これは、中小の金融機関には望ましくないうえに、ひずみが広がり、また、金利上昇、国債暴落リスクがあり、たいへん危険で、メリットもない政策なのであるが、その是非はともかく、これでは、物価上昇効果はない。国債が値上がりし、国債から追い出されても、結局、それは実需には向かわずに、別の資産を買うことにより、資産市場を膨らませるだけのことだからだ。株価の上昇は、企業の資金調達を助けるわけではない。資金ニーズによるし、しかも低金利の今、増資をする企業は限られている。そして、IPO企業はバブルに沸く可能性はあるが、それは上場で創業者が利益を得るだけで、実需にはつながらない。

期待インフレ率の上昇は、将来の物価上昇につながらず

物価には影響しなくても、期待インフレ率には影響するのではないか。そういう議論はあるだろう。期待インフレ率の上昇とは、名目金利の上昇を即時にもたらすから、景気にはマイナス、財政には大幅マイナスなのであるが、そこは日銀がさらに国債を買い増しして、名目金利を上げさせない、ということなのだろう。
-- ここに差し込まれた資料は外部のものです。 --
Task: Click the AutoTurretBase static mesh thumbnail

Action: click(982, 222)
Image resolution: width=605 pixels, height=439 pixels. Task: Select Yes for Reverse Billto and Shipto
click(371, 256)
これが、なぜ意味を持つかというと、期待インフレ率が上がり、名目金利が固定なら、実質金利が低下するから、ということなのだ。しかし、これも意味がない。ゼロ金利の制約の下、実質金利を下げるにはこれしかない、と言うが、それは誤りで、前述したように、短期金利はゼロであっても、長期金利はゼロではなく、リスクプレミアムもゼロではないから、この両者を低下させることは可能なのだ。したがって、期待インフレ率に働きかけるのは、物価に働きかけるよりも、洗練された手法で優れているかのような主張がなされているが、それは間違いで、名目金利を完全に押さえ込める保証もなく、そのための金融コストも大きいことから、むしろ、期待インフレ率を上げずに、国債買い入れの直接的な効果、国債の価格上昇を狙ったほうが、その意味ではましなのだ。

さらに、本稿での文脈で言えば、期待インフレ率の上昇は、将来の物価上昇をもたらすと言うが、それは誤りだ。物価上昇を起こせない以上、期待インフレ率の上昇はありえない。なぜなら、期待が合理的に形成されるのであれば、すべては物価上昇が実際に起こるかどうかがすべてであるからだ。